キョンのことを嘆き悲しむことさえ忘れていたあたし。
今、現実に起こったことがそれを忘れさせてしまったのかもしれない。
「あんた誰! 有希じゃない! 有希はどこ!?」
あたしの剣幕に動じる気配すら見せない目の前の相手は、無表情の中にもまるで「何を分からないことを言っているの?」という瞳で少し首を傾ける。
……その仕草……有希そのもの……
あたしの頬に汗が一滴滑り落ちる。
「わたしの名前は長門有希。貴女は知っているはず」
何の感動もない答えがあたしをさらに恐怖へと突き落とす!
しかしあたしはあえてやせ我慢に近い強気な声で、
「そんな訳ないじゃない……あたしの知っている有希は物静かな読書好きでおとなしくて口下手で人見知りする結構騙されやすそうな女の子よ……間違っても誰かを殺すなんて真似はしないしできないわ……」
「理解した。ならわたしは全ての改変を終えた時、そのような有機生命体となろう」
すべての改変?
「そう。世界をあるべき姿に戻す。それがわたしの役割」
「あるべき姿ってどういうことよ? この世界の何が間違ってるって言うのよ?」
「案ずることはないと言ったはず」
『有希』の視線に迫力の炎が灯ったような気が……けど、んなものに負けてなんていられない!
「今、すべての改変って言ったわよね?」
「そう」
「今もその途中なの?」
「そう」
「なら、その改変とやらを阻止したらどうなるの?」
静かに『有希』があたしに正対する。
「無駄なことはやめた方がいい。もうあの有機生命体はいない。阻止できる可能性はない」
……っ!
希望と絶望があたしの中で交錯した。
今の『有希』のセリフで一つだけ分かったことがある。
世界の改変を阻止できれば、有希は元に戻りキョンが帰ってくる。
これが希望。そして心の内で浮かんだ絶望は――
どうやって阻止すればいいのか分からない……その可能性はキョンが握っている……いえ握っていたなんて……

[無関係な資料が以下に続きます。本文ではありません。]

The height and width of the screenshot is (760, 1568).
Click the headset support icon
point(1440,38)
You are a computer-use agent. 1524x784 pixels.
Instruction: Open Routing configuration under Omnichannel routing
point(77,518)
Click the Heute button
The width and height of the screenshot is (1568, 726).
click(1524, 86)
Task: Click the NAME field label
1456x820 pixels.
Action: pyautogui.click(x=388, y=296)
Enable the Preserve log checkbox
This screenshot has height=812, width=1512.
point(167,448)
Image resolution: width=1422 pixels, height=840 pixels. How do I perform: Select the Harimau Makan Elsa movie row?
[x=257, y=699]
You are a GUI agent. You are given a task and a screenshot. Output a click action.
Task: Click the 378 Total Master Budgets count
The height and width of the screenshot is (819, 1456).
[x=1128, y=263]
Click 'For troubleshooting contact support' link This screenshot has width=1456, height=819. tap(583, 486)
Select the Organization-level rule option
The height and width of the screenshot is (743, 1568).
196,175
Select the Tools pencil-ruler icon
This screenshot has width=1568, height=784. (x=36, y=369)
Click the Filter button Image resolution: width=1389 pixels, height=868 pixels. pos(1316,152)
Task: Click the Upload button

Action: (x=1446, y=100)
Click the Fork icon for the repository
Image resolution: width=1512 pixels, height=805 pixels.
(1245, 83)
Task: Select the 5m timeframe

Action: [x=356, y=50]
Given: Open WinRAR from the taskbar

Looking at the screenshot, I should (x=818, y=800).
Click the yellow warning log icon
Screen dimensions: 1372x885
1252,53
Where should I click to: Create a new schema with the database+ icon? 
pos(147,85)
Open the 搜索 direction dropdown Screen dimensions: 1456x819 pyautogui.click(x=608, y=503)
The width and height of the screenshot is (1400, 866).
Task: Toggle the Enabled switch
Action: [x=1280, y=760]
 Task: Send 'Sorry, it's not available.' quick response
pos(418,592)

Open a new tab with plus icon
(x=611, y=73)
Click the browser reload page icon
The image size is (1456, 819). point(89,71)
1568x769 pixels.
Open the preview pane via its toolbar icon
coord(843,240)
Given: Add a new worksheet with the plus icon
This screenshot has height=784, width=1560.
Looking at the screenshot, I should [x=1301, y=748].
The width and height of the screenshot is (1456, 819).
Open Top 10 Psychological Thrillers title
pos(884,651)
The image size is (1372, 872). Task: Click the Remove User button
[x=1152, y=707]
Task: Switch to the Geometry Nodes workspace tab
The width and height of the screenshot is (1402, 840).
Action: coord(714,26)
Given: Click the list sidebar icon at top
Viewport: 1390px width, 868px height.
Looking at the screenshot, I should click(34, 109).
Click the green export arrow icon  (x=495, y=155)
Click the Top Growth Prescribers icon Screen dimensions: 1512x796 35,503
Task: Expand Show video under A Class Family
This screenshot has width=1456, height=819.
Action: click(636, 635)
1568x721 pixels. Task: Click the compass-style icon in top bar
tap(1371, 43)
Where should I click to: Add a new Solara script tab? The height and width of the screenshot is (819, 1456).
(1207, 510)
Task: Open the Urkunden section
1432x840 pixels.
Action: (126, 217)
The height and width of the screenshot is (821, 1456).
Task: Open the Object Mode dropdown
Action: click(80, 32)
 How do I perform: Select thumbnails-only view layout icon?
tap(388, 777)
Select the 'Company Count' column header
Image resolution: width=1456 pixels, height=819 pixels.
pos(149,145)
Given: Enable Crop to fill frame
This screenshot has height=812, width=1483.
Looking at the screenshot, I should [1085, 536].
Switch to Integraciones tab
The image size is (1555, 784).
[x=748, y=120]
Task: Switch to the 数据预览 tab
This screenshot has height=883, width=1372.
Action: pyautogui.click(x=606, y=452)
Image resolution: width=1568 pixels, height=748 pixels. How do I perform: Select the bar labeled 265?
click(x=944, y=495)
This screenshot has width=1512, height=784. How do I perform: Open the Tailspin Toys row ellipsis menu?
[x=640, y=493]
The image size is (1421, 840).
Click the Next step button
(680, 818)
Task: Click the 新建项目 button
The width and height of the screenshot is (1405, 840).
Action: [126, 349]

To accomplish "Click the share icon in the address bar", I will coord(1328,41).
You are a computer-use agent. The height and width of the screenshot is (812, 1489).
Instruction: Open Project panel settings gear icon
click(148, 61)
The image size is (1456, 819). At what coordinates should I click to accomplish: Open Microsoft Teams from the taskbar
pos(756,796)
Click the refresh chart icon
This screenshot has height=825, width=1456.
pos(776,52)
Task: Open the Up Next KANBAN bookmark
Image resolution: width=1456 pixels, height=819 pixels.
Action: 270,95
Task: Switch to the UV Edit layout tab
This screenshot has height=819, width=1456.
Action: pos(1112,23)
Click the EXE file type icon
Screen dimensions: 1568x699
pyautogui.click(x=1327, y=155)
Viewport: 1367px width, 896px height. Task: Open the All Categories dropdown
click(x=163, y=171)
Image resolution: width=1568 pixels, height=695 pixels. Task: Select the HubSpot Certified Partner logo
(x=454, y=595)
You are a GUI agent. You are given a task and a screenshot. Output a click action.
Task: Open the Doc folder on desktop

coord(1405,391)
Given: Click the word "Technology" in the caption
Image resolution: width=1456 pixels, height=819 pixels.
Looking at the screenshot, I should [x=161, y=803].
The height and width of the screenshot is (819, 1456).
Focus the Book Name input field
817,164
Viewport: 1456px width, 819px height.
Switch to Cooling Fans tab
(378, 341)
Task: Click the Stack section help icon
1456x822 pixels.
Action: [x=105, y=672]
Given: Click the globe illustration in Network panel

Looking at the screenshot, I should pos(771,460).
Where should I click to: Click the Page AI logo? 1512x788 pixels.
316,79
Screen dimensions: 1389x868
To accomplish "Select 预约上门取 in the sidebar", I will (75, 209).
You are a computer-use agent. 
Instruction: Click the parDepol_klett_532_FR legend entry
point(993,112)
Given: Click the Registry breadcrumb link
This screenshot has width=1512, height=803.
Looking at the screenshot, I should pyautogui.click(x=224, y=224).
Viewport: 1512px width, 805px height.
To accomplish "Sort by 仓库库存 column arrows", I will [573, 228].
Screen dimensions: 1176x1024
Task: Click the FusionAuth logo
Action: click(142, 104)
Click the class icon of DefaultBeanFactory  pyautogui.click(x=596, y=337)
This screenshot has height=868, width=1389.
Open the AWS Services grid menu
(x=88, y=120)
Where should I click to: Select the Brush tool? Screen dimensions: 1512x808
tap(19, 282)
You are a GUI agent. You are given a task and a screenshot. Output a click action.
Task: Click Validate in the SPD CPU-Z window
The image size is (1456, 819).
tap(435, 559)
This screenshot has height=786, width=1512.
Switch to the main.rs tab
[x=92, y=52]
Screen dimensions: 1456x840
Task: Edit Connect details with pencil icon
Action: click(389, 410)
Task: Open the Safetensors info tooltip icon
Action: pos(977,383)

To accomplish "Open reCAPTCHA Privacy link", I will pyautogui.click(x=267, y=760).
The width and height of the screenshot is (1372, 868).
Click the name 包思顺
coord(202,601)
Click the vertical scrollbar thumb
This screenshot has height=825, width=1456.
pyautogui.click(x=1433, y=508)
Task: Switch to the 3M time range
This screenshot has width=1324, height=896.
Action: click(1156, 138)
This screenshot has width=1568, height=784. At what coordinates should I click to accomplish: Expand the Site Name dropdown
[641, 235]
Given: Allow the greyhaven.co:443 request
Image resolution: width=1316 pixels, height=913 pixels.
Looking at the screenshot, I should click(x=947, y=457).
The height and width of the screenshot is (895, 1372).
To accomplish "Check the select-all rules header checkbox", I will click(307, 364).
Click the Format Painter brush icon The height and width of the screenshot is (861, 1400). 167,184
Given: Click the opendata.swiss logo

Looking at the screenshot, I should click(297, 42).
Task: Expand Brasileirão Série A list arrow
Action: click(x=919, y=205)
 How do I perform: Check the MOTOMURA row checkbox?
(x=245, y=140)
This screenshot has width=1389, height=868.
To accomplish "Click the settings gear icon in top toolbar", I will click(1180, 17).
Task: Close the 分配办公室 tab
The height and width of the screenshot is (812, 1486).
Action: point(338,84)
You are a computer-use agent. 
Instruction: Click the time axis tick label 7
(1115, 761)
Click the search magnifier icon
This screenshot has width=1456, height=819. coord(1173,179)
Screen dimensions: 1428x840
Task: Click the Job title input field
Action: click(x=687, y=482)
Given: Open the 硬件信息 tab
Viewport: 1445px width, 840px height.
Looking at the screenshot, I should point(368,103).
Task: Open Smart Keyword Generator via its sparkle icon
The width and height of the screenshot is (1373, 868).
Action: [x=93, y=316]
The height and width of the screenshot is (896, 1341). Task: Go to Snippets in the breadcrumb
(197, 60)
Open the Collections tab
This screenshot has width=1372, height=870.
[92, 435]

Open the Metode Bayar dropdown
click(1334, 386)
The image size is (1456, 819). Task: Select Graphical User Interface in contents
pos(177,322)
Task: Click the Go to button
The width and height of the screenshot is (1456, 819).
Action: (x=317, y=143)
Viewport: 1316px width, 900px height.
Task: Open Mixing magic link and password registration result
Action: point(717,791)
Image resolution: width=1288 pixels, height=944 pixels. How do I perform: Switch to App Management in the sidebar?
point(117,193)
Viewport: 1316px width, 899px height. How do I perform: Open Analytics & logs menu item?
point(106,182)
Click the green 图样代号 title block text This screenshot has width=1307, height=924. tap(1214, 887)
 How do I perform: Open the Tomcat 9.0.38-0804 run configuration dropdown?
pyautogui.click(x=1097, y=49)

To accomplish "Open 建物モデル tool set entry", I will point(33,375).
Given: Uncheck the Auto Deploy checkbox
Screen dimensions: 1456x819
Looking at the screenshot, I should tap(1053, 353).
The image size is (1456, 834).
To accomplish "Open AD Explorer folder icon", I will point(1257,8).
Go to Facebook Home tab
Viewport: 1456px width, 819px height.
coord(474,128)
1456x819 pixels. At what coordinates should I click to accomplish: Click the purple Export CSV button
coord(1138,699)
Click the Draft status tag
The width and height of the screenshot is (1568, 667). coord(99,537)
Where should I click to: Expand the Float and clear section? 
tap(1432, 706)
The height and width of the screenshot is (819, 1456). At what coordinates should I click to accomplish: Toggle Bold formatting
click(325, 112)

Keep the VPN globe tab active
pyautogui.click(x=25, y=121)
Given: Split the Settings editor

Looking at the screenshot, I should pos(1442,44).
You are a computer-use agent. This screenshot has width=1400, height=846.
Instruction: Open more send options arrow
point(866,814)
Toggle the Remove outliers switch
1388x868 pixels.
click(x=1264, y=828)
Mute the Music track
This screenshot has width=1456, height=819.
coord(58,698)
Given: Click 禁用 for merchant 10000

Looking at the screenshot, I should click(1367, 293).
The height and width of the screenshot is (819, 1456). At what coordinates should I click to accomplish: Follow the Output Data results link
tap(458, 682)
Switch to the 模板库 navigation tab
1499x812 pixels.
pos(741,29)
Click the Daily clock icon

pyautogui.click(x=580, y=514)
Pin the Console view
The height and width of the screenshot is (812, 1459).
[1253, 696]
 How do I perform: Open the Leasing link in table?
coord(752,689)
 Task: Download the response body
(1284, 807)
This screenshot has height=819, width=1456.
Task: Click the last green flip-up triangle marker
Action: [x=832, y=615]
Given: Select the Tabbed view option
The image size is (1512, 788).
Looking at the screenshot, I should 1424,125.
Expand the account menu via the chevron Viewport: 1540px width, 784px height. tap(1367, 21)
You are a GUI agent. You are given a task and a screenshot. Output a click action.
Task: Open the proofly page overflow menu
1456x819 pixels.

「いったい今のあなたのことを何とお呼びすればいいのか分かりませんが――便宜上、『長門さん』と呼ばせていただきましょうか」
呻吟するあたしの横から古泉くんが一歩踏み出して切り出した。
「何?」
「貴女は今、『あの日』と言いました。それは『どの日』を指すのでしょうか?」
――!!
確かに『有希』はそんなことを言ったわよね。とすれば、『あの日』が『どの日』か分かれば可能性があるってことじゃない!
あたしがしばし沈黙した有希が答える前に声を張り上げる!
「団長命令よ! 教えなさい!」
「教えない」
沈黙した割には予想通りの答えを有希は淡々と告げた。
「今の貴女にわたしに命令する権限はない。今のわたしは誰の命令も受けない。わたしはわたしの意志にのみによって動く」
しかし――
「認めたわね――あんた、有希じゃない――有希はSOS団団員よ――団長命令に逆らう団員はいないのよ――キョンも古泉くんもみくるちゃんもね――」
などと言いつつ、あたしは凍りついた。瞬間、『有希』の雰囲気が変わったから。
そして、
「この世界にもうSOS団なる団体は存在しない。なぜならあなたはこの学校の生徒ではない。この学校であの有機生命体と出会わなかったあなたはSOS団を設立できない。だからあなたの命令に拘束力はない」
!!!!!!!!!!!!!!!!!!!!!?!
はっきりと認識できる。
当然のごとく言い返そうとしたあたしを黙りこませるには充分の目……
この有希の瞳……体の芯から凍えるような寒気の視線。
殺気――
「あなたがわたしの邪魔をしないというのであればわたしも手出しはしない。しかし、あなたは今、世界を前の世界に戻そうと決意した。今からでも遅くない。選択の権限をあなたに与える。
わたしの邪魔をするか否か。前者であればわたしはあなたもあの有機生命体同様、抹消する。なぜならあなたにもあの有機生命体同様世界を再構築できる可能性がある」
あたしに世界再構築の可能性ですって!?
でもどうしてそれをわざわざ教えてくれるの? 教えなきゃいいじゃない。
ううん……それだけじゃない。
さっき古泉くんが気付いた通りで、何でわざわざプログラム起動の日のことを言ったんだろ?
考えられる可能性は、今、有希の言葉を聞いたここにいる全員を抹消するつもりでいるから。
でもこれはない。なら私に邪魔をするな、なんて言う必要がないもんね。
じゃあなぜ……?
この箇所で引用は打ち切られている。